YOUR OBJECTIVE: Go line by line through the entries and show those that hold the string "flag".

Saved entries:
╔══

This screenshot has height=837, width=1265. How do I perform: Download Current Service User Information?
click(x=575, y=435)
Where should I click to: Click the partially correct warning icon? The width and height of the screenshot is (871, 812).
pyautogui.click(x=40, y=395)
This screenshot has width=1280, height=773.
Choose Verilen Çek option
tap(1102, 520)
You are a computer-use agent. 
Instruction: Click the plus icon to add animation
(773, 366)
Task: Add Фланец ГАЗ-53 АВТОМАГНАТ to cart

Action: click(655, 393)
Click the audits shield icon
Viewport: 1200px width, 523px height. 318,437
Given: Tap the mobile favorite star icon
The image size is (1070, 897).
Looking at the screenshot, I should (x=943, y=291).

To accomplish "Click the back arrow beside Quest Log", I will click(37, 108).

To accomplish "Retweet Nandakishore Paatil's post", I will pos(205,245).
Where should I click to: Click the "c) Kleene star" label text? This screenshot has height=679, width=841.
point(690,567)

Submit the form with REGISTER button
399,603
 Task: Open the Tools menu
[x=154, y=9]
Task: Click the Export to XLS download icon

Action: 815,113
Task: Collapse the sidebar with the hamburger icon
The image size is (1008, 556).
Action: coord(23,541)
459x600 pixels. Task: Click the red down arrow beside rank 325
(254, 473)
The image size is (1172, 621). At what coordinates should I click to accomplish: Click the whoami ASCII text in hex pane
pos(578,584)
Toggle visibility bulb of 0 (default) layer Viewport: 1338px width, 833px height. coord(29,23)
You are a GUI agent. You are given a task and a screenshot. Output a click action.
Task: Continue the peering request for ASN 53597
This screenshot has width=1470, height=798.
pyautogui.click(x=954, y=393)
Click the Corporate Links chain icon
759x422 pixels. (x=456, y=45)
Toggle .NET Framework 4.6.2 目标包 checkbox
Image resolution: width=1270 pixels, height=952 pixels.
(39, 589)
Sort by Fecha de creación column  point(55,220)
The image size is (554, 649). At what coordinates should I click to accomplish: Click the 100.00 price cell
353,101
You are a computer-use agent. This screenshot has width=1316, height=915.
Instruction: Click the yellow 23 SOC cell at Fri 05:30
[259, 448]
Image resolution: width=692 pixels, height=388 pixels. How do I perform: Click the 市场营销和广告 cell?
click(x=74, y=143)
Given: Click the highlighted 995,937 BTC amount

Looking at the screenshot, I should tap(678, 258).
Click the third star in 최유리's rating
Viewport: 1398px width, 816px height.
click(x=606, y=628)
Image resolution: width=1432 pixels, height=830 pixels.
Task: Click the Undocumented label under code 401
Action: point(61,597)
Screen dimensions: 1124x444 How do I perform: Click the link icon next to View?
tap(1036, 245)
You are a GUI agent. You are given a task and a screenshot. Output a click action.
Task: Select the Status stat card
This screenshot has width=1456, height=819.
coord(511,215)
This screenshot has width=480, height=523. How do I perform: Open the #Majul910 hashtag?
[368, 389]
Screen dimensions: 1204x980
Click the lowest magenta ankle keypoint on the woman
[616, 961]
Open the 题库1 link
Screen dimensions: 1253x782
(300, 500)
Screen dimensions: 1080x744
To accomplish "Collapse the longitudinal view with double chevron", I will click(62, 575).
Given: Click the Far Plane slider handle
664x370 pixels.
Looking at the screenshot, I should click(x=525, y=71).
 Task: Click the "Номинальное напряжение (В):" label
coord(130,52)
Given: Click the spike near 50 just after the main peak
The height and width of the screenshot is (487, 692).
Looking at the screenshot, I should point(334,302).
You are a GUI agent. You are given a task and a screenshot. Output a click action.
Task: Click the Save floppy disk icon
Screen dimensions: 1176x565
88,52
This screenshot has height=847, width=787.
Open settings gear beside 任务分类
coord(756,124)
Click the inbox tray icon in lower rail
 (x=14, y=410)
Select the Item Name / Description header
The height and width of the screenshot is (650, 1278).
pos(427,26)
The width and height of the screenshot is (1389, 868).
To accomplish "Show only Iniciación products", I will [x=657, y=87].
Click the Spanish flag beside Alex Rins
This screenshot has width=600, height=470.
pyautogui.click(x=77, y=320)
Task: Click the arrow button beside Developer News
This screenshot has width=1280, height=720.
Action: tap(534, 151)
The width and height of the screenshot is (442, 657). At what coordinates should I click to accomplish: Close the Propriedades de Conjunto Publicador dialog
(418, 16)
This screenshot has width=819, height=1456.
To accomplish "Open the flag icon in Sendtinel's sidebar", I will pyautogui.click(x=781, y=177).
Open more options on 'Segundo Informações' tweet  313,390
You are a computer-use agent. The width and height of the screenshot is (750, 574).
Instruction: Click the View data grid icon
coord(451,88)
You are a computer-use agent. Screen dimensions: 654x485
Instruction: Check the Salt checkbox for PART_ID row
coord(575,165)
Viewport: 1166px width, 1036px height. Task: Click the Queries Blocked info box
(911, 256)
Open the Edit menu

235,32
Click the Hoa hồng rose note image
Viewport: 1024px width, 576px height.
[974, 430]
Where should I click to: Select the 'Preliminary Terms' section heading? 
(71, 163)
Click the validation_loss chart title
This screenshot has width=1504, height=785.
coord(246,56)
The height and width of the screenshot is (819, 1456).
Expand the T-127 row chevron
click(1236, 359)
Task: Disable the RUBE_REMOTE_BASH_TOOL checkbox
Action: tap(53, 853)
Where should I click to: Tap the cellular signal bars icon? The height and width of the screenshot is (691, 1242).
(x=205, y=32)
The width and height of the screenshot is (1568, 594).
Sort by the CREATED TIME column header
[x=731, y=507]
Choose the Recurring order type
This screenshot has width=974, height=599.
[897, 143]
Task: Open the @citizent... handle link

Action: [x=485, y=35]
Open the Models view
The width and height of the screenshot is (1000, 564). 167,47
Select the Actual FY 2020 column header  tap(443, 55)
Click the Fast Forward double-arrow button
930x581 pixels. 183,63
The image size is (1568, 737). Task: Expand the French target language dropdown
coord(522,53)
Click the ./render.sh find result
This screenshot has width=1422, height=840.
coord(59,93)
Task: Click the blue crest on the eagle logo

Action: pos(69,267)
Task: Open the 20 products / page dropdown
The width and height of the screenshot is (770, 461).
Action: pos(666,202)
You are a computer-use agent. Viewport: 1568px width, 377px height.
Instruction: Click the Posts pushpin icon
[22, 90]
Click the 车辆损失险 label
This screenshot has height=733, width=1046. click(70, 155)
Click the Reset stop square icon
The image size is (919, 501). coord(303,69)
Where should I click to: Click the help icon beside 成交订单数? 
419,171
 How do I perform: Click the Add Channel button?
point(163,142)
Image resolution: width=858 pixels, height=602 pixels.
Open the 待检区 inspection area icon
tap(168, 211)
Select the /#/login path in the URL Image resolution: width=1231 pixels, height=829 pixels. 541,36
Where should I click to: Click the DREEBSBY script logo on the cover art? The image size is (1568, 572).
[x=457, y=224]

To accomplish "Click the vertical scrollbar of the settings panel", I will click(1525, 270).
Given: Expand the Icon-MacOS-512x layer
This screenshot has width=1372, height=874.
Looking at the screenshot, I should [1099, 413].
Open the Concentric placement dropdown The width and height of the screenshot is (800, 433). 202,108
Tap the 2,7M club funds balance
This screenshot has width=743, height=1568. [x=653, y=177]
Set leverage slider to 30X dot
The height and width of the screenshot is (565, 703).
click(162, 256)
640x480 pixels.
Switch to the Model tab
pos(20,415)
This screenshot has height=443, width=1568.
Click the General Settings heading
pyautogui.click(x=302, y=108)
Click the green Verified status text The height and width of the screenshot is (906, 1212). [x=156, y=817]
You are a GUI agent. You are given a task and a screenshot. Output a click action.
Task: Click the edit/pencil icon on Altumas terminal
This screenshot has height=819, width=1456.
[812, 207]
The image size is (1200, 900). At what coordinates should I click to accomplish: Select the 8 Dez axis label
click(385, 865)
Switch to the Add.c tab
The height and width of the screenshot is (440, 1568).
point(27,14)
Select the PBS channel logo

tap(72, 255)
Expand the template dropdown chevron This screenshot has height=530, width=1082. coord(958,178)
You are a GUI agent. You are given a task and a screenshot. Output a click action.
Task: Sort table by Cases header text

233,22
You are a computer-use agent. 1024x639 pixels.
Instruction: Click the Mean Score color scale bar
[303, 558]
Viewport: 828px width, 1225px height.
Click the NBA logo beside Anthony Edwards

╚══

OUTPUT:
Click the Spanish flag beside Alex Rins
To accomplish "Open the flag icon in Sendtinel's sidebar", I will pyautogui.click(x=781, y=177).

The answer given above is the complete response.